Prominence of RCE Vulnerabilities Highlights Need to Protect Internet-Facing ICS Devices

According to the report, more than 70% of the vulnerabilities published by the NVD can be exploited remotely, reinforcing the fact that fully air-gapped ICS networks that are isolated from cyber threats have become vastly uncommon. Additionally, the most common potential impact was remote code execution (RCE), possible with 49% of vulnerabilities – reflecting its prominence as the leading area of focus within the OT security research community – followed by the ability to read application data (41%), cause denial of service (DoS) (39%), and bypass protection mechanisms (37%). The prominence of remote exploitation has been exacerbated by the rapid global shift to a remote workforce and the increased reliance on remote access to ICS networks in response to the COVID-19 pandemic.

Vulnerabilities in Energy, Critical Manufacturing, and Water & Wastewater Sectors on the Rise

内蒙快三预测一定牛The energy, critical manufacturing, and water & wastewater infrastructure sectors were by far the most impacted by vulnerabilities published in ICS-CERT advisories during 1H 2020. Of the 385 unique Common Vulnerabilities and Exposures (CVEs) included in the advisories, energy had 236, critical manufacturing had 197, and water & wastewater had 171. Compared to 1H 2019, water & wastewater experienced the largest increase of CVEs (122.1%), while critical manufacturing increased by 87.3% and energy by 58.9%.

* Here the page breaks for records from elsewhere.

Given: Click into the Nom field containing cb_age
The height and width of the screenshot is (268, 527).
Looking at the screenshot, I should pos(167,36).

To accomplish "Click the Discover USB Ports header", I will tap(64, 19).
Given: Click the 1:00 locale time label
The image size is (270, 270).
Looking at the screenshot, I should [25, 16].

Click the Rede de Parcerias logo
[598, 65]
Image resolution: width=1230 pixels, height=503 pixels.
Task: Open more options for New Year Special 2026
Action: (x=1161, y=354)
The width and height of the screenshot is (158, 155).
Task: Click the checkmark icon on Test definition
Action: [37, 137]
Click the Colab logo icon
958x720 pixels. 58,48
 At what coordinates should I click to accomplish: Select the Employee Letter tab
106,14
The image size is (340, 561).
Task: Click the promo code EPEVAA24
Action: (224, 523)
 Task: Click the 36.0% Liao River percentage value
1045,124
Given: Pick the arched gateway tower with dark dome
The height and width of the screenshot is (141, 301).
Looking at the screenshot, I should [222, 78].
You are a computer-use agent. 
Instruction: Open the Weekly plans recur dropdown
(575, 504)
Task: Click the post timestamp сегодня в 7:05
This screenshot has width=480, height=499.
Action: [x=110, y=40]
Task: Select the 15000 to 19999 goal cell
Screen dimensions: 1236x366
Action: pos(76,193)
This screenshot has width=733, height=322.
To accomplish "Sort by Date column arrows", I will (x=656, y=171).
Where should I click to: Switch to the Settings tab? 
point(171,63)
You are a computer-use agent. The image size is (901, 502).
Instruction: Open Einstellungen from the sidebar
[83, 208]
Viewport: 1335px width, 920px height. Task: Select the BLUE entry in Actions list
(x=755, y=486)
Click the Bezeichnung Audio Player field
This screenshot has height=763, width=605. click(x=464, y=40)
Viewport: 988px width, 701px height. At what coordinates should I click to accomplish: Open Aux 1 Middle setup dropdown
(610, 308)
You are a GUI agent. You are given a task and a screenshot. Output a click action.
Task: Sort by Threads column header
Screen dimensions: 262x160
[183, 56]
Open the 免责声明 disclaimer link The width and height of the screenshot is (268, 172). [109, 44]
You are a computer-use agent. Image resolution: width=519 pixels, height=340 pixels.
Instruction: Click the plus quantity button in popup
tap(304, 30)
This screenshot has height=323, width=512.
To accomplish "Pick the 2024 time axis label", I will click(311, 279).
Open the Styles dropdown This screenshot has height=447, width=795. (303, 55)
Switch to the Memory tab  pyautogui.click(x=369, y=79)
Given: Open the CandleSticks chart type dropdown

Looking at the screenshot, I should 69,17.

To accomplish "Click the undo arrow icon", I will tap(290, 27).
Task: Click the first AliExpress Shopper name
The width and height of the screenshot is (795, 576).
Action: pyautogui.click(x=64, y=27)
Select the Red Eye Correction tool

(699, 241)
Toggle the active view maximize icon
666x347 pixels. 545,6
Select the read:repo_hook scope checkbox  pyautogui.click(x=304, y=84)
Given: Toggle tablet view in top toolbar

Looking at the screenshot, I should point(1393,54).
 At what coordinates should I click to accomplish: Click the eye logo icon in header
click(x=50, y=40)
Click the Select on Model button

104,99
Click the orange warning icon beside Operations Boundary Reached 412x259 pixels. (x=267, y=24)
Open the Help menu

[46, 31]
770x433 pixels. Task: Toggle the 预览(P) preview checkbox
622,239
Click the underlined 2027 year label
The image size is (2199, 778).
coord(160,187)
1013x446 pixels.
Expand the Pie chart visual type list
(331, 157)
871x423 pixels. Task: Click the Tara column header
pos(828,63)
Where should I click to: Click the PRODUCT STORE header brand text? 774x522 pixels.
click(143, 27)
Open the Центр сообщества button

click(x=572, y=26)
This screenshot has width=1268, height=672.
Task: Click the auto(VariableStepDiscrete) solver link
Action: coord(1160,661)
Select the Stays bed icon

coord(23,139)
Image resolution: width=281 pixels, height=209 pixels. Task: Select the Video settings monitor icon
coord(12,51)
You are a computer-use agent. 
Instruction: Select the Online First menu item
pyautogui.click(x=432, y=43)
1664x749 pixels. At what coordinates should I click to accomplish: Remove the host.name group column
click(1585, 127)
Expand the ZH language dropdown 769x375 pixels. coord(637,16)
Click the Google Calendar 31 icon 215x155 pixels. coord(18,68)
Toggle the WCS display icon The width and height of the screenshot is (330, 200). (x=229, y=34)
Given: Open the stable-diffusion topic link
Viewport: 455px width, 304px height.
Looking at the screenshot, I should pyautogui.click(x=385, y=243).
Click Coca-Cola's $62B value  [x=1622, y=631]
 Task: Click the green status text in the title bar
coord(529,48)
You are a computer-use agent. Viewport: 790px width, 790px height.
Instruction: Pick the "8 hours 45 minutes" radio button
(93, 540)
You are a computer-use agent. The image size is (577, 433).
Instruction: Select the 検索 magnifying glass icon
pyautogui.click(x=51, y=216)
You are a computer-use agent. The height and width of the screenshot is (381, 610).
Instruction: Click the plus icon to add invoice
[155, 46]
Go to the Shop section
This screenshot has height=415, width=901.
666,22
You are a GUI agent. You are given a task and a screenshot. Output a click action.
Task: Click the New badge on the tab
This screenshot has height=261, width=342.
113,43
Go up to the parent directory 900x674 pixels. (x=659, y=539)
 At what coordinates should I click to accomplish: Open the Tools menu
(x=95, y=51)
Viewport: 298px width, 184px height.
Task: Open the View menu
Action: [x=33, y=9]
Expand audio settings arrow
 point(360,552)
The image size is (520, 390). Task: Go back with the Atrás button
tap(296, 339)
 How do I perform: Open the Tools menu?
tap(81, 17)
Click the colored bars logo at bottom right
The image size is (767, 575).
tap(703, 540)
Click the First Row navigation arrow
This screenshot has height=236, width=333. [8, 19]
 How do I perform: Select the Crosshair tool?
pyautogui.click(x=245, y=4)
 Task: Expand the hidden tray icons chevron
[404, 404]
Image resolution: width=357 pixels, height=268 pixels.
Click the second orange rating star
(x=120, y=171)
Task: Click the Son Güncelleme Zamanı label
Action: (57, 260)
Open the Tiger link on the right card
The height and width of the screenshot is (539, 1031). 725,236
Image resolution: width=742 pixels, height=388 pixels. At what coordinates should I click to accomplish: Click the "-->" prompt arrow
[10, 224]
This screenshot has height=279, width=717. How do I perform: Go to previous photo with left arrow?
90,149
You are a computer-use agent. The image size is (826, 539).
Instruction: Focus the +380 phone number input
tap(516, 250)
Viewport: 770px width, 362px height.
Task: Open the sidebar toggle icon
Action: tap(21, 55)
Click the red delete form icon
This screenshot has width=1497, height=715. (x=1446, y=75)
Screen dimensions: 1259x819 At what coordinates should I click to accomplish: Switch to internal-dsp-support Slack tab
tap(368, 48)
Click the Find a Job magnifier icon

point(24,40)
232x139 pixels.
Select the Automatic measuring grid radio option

Assessment of ICS Vulnerabilities Discovered by Claroty

内蒙快三预测一定牛The Claroty Research Team discovered 26 ICS vulnerabilities disclosed during 1H 2020, prioritising critical or high-risk vulnerabilities that could affect the availability, reliability, and safety of industrial operations. The team focused on ICS vendors and products with vast install bases, integral roles in industrial operations, and those that utilise protocols in which Claroty researchers have considerable expertise. These 26 vulnerabilities could have serious impacts on affected OT networks, because more than 60% enable some form of RCE.

内蒙快三预测一定牛For many of the vendors affected by Claroty’s discoveries, this was their first reported vulnerability. As a result, they proceeded to create dedicated security teams and processes to address the rising vulnerability detections due to the convergence of IT and OT.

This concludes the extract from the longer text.